§ **YOUR INSTRUCTIONS**: Which of the lines below hold the word "agent"? Pull each of them out.

☆ ☆ ☆

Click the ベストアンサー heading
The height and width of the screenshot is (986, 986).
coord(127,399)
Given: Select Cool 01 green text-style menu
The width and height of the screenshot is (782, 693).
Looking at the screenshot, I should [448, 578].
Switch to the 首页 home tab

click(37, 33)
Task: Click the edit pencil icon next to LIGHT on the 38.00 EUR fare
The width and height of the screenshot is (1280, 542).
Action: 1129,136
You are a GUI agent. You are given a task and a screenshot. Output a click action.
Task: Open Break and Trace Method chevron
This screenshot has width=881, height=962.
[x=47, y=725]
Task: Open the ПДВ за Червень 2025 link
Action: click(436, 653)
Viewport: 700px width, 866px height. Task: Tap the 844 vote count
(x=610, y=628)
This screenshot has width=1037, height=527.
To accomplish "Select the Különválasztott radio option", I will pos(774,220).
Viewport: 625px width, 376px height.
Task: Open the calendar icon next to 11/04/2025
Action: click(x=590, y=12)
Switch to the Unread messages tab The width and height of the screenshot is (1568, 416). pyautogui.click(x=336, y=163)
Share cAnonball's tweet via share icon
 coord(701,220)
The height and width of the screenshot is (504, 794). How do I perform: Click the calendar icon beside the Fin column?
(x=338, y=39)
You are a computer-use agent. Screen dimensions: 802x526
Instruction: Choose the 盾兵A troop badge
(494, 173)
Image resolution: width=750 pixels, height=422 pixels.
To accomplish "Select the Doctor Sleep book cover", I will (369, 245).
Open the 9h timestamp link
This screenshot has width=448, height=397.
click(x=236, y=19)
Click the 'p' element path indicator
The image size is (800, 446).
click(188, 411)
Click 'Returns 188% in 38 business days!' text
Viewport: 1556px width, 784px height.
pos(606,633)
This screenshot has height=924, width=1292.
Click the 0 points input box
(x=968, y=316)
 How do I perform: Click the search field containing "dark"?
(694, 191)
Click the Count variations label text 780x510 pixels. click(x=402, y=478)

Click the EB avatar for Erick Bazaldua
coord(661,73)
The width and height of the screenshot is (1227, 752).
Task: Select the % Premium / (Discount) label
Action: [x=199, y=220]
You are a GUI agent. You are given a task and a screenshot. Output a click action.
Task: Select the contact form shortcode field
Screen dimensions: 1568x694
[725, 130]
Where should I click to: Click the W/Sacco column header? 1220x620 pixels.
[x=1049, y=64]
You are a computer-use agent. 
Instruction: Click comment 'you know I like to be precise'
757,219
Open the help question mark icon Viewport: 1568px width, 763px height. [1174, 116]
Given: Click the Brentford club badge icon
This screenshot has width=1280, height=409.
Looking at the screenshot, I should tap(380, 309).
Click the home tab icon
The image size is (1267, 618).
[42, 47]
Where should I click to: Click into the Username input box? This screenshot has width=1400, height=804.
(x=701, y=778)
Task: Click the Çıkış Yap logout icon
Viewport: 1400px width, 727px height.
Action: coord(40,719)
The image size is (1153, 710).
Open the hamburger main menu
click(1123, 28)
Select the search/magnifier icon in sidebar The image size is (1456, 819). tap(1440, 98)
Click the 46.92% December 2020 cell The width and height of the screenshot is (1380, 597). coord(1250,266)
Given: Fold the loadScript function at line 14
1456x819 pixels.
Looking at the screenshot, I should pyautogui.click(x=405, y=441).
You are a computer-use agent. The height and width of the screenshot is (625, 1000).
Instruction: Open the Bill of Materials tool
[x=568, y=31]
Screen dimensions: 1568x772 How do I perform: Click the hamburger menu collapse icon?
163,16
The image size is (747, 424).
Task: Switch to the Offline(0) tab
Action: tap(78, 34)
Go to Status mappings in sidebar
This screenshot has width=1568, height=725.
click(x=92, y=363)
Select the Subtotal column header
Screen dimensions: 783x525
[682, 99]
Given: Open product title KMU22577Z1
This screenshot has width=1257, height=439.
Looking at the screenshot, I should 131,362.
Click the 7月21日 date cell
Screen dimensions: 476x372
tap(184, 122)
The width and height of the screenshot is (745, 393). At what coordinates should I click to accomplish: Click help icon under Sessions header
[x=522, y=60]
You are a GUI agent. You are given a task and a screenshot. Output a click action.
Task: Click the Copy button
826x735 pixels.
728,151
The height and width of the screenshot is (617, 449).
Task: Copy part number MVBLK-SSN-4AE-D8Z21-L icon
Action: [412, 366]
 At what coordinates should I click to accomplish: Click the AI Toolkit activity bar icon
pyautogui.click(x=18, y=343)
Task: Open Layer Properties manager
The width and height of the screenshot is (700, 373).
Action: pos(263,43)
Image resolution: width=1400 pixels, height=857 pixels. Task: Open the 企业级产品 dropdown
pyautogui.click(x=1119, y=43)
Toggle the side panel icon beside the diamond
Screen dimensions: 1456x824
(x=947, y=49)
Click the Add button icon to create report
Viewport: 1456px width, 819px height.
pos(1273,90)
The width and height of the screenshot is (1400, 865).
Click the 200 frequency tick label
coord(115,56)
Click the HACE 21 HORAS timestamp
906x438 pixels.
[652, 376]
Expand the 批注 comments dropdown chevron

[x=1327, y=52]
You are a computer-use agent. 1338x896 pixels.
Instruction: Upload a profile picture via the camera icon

☆ ☆ ☆

§ **WRITTEN ANSWER**:
You are a GUI agent. You are given a task and a screenshot. Output a click action.
You are a computer-use agent. Screen dimensions: 802x526
You are a GUI agent. You are given a task and a screenshot. Output a click action.
You are a computer-use agent. 
You are a computer-use agent. The height and width of the screenshot is (625, 1000).
You are a GUI agent. You are given a task and a screenshot. Output a click action.
You are a computer-use agent. 1338x896 pixels.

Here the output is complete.